Art and design remain among the most sought after skills in the Pakistani market, which is experiencing a boom in sectors such as media, animation and gaming. We.R.Play in Islamabad and Mindstorm Studios in Lahore are examples of successful startups which employ large teams of artists including concept designers, illustrators, renderers and UI specialists to build their gaming titles.

But as anyone in this space in Pakistan will tell you, hiring and grooming artists to work on designing games and applications is an incredible challenge. The pipeline connecting art graduates to the industry is not refined and there are few professionals in the local industry who take on the onerous task of training and managing teams of artists in a structured environment.

The documentary “The Pixar Story,” is one movie that may provide a blueprint for uniting art and industry. As it explains the origins and culture at of Pixar, a prominent animation company based in the San Francisco bay area, it offers lessons for the many startups around Pakistan looking to make an impact in the animation and graphics space.  

Animation is both art and science

“The Pixar Movie” does a great job of illustrating how successful graphic artists have an appreciation for both the aesthetics and technicalities of graphic design and are often a product of a dynamic educational system that encourages cross-pollination between schools of art and schools of engineering.

In Pakistan, a lack of connection between arts and science is probably the biggest reason that the native animation sector is lagging in producing a critical mass of skilled graduates. On the one hand, we have prestigious art schools like National College of Arts (NCA) and the Indus Valley School of Art and Architecture (IVS) that do an excellent job of providing art training but have shown a limited interest in merging this skill with technology. On the other hand, graduates at  NUCES (National University of Computer and Emerging Sciences) and LUMS (Lahore University of Management Sciences) who are technically proficient but get few opportunities to enhance their skills in the artistic domain.

It is the rare individual who is equally competent in both domains, and today, this typically takes personal initiative. But there is no reason that industry and academia in Pakistan cannot collaborate to groom the right kind of graduates at the school level.

Artists need to collaborate  

Most managers in the gaming and animation space tend to come from an engineering background and have a tendency to outsource well-defined tasks to art teams that execute independently, without a lot of collaboration.
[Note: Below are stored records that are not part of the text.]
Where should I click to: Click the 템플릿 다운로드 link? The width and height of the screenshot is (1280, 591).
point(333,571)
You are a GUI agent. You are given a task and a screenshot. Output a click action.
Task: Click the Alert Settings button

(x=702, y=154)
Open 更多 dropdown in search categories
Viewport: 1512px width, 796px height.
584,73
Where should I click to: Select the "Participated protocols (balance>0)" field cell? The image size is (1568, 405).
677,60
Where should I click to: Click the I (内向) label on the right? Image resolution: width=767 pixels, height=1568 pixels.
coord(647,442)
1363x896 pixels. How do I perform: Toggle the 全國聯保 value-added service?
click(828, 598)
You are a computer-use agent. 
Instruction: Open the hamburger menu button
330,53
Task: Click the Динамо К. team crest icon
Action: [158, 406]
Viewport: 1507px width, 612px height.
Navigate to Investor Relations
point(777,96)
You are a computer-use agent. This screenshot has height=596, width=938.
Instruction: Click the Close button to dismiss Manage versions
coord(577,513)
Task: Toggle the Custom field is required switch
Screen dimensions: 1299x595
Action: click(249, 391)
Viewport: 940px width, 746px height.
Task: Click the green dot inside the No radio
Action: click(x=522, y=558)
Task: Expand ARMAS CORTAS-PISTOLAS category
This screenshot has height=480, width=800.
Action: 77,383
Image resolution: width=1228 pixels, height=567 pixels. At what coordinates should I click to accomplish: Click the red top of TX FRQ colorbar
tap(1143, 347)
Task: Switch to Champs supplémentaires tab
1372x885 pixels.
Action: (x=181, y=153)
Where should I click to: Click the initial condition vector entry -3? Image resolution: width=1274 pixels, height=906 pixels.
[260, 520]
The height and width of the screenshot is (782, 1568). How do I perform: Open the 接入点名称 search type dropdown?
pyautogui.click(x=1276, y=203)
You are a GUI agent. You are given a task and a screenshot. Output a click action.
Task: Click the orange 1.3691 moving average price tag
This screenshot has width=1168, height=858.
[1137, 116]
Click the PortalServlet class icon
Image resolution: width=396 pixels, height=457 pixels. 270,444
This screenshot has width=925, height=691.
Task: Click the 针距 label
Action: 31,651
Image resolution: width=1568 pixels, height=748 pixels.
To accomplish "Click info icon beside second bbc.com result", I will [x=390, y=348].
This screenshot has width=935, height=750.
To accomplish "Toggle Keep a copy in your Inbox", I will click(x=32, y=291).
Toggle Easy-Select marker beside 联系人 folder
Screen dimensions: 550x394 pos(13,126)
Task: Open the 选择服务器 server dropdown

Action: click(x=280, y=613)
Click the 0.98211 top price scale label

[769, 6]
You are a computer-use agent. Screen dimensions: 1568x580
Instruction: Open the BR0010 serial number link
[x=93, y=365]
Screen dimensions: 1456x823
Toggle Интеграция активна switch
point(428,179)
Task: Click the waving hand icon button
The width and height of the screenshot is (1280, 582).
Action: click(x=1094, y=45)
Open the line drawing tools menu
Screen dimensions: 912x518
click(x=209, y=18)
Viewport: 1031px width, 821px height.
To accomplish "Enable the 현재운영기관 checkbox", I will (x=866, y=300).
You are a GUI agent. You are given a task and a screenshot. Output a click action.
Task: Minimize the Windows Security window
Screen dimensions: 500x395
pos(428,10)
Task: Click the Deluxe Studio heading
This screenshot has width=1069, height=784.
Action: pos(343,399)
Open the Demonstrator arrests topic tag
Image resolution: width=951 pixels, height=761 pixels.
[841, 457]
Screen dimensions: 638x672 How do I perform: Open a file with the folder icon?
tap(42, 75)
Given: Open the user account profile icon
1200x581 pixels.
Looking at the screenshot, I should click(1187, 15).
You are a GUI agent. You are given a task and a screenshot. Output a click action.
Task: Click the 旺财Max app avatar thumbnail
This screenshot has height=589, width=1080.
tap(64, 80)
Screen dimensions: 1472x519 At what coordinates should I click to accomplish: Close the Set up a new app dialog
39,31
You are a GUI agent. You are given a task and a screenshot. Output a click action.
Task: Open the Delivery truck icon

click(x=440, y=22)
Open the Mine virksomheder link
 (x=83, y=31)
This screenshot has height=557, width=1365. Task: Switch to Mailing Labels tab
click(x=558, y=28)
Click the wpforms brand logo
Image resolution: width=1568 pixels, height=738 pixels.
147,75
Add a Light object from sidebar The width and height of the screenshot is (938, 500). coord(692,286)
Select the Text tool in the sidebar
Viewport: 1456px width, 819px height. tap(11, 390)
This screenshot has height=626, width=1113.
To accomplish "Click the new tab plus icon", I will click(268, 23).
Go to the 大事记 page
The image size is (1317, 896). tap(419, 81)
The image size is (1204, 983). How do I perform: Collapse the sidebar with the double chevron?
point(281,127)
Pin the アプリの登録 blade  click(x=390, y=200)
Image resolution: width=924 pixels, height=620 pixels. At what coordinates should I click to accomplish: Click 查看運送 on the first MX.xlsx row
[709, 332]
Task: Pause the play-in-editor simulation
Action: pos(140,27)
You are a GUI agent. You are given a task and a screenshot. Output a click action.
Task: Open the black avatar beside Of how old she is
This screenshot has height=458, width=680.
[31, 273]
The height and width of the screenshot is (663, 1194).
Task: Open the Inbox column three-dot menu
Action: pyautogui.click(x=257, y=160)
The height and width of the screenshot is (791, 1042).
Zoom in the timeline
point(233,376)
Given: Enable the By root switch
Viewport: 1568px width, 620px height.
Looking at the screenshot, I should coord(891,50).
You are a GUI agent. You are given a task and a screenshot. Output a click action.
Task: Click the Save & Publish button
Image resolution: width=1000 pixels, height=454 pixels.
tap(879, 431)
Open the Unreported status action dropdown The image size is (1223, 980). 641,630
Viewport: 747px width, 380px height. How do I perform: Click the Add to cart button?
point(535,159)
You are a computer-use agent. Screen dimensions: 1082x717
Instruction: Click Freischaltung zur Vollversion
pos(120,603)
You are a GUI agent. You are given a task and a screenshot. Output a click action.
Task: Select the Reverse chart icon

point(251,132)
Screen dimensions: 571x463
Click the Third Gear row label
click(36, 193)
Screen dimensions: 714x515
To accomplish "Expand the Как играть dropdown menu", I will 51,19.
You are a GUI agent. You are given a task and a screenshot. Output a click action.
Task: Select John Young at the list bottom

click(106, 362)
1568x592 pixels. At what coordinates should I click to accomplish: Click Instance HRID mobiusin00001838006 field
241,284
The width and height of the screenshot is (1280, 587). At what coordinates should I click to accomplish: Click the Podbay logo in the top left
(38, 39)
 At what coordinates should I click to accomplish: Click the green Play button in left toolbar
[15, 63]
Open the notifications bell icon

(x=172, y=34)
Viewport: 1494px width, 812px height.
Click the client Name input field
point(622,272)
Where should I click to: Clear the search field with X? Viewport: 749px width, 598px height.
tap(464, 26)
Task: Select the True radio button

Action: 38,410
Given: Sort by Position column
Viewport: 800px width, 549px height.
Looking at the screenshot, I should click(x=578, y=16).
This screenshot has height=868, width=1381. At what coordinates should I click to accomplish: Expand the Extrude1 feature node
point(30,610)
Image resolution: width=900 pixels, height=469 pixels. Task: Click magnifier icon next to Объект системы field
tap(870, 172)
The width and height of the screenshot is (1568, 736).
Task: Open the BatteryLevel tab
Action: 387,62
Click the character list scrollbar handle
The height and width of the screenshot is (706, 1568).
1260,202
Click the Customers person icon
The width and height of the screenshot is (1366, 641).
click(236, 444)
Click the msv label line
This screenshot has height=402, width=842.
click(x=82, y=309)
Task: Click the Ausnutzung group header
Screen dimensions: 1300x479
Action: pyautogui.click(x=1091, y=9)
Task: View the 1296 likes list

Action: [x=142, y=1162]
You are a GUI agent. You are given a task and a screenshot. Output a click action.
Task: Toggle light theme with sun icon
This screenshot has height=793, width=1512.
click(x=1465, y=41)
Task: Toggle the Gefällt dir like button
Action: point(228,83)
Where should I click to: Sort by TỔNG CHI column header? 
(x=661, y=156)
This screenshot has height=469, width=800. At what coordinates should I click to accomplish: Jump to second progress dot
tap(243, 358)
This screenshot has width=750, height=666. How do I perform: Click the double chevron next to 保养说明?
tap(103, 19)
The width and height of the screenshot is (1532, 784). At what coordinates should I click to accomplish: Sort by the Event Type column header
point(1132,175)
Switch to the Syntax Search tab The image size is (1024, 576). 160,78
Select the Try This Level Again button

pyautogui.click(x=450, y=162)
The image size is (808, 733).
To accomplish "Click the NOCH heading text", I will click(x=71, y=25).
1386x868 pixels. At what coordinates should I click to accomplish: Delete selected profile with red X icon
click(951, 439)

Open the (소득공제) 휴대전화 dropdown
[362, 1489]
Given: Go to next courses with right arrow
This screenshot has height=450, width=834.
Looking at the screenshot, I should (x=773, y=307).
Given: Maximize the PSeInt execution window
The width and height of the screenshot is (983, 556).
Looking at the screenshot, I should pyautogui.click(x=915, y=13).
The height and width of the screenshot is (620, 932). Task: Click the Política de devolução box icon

In “The Pixar Story,” the star team is comprised of multi-disciplinary individuals who are extremely involved in defining the nature and scope of complete films. Most artists working in game and application development develop a deep interest in the field and have many creative ideas about how to make them look and feel better. The sooner we move beyond seeing them as assembly lines churning out sprite sheets and instead involve them in the entire process of defining a product and its features, the faster we will get to see their full potential.

According to Pixar, the secret sauce for successful creative development is designing products that you yourself would enjoy using. The best way to make that happen is to involve artists and users in the design process.

Great ideas come through observation

The film also reveals the power of observation. Pixar movie “A Bug’s Life” was inspired by observations of bugs in an adjoining garden. “Finding Nemo” was conceived upon a journey through a glass tunnel filled with marine life. The message is that creative teams can draw from observation of their surroundings to come up with themes for their next great product. Game and application companies should do the same, giving their design teams the opportunity to brainstorm new products and relate them to their own observations. At mobile publisher Tintash, for example, we derive inspiration from playing board games to understand what makes them fun. The time spent on exercises that get the creative juices flowing is a critical part of the planning cycle and well worth the investment.